_TASK TO COMPLETE:_ Please repeat exactly the lines from the one containing "Expand the callBackNumber variable dropdown" through the last line of the records below, leaving out any pictures.

_PROVIDED MATERIAL:_
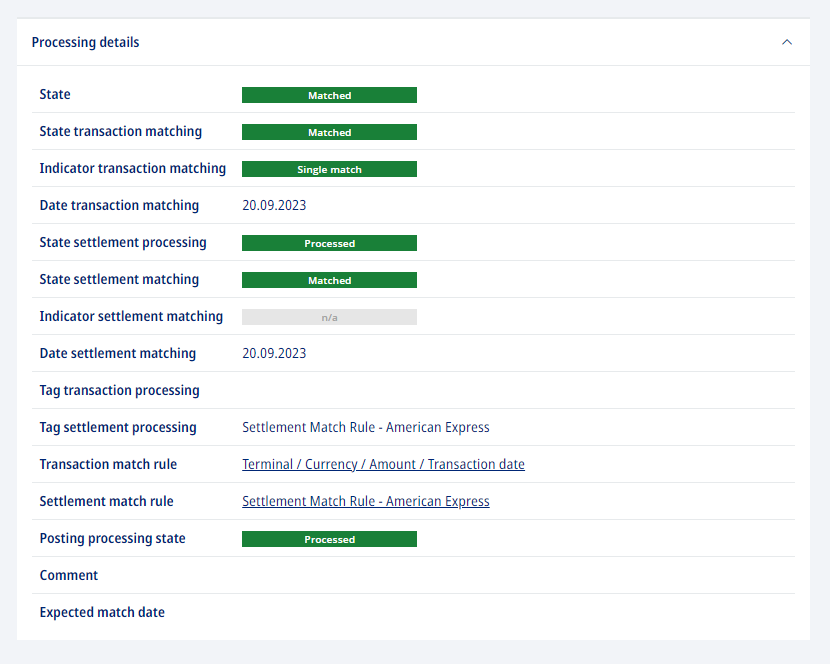Click the State Matched badge

[329, 95]
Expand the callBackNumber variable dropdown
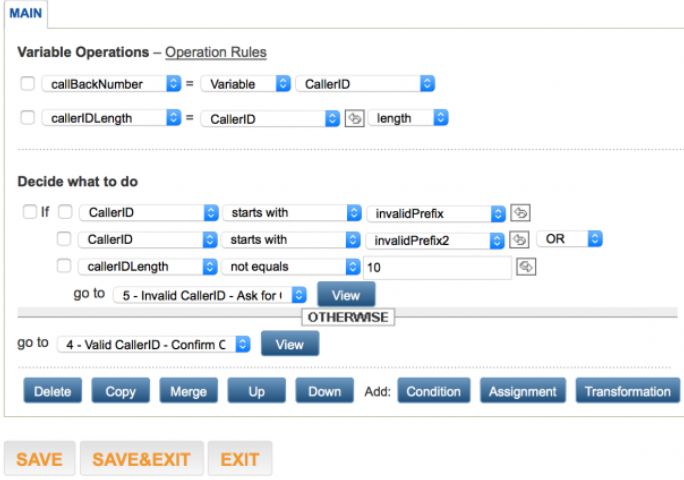 [x=111, y=84]

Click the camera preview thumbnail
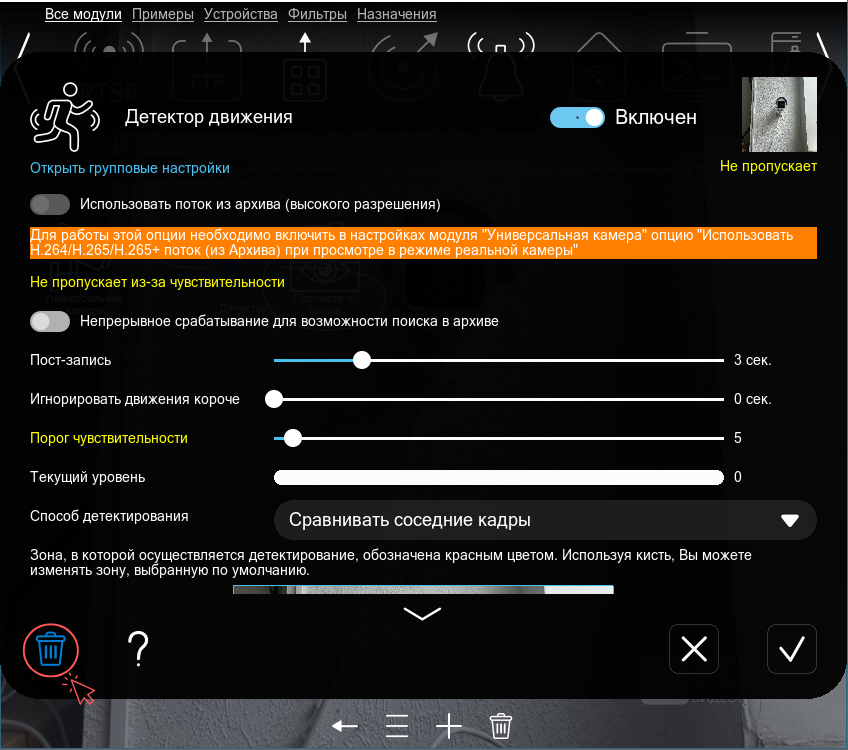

_RESULT OF THIS EXERCISE:_
Expand the callBackNumber variable dropdown
 [x=111, y=84]

Click the camera preview thumbnail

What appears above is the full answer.